Pictures must not appear in your answer. Write out exactly the lines from the one with "Toggle italic formatting" through the last line of the entries below.
--- Entries shown Enclosed Below ---
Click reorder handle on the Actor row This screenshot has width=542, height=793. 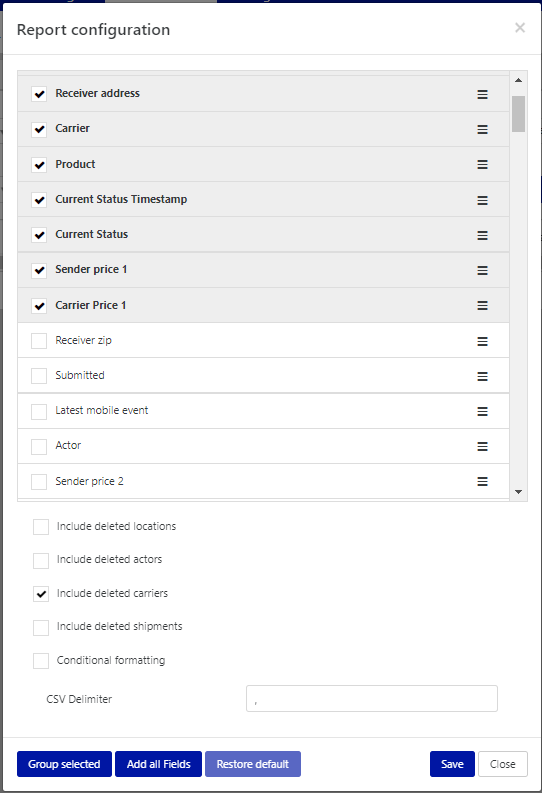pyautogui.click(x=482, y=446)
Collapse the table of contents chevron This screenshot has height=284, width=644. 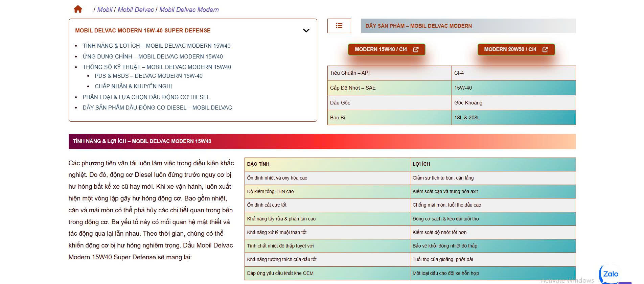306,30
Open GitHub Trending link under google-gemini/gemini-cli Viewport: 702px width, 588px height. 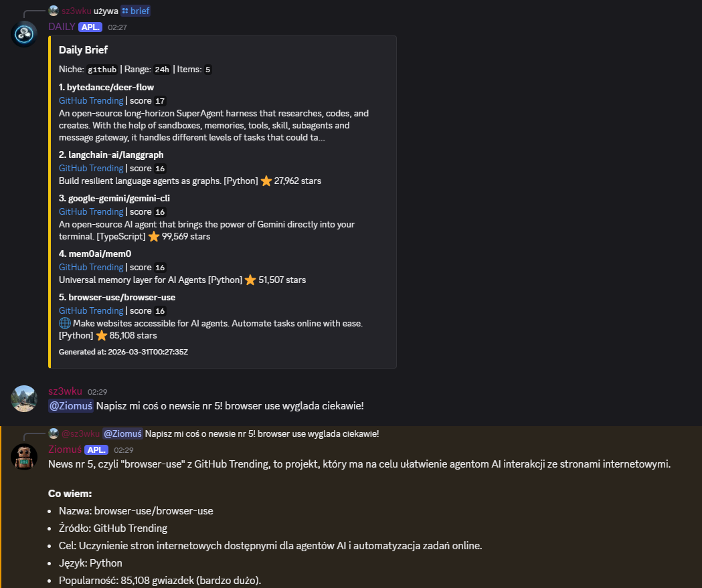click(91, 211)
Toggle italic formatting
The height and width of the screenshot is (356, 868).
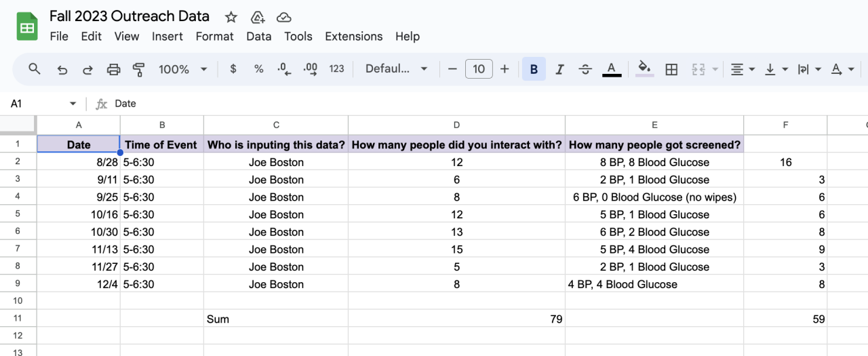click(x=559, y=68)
--- End of Enclosed Entries shown ---
▸ **Reply**:
Toggle italic formatting
The height and width of the screenshot is (356, 868).
click(x=559, y=68)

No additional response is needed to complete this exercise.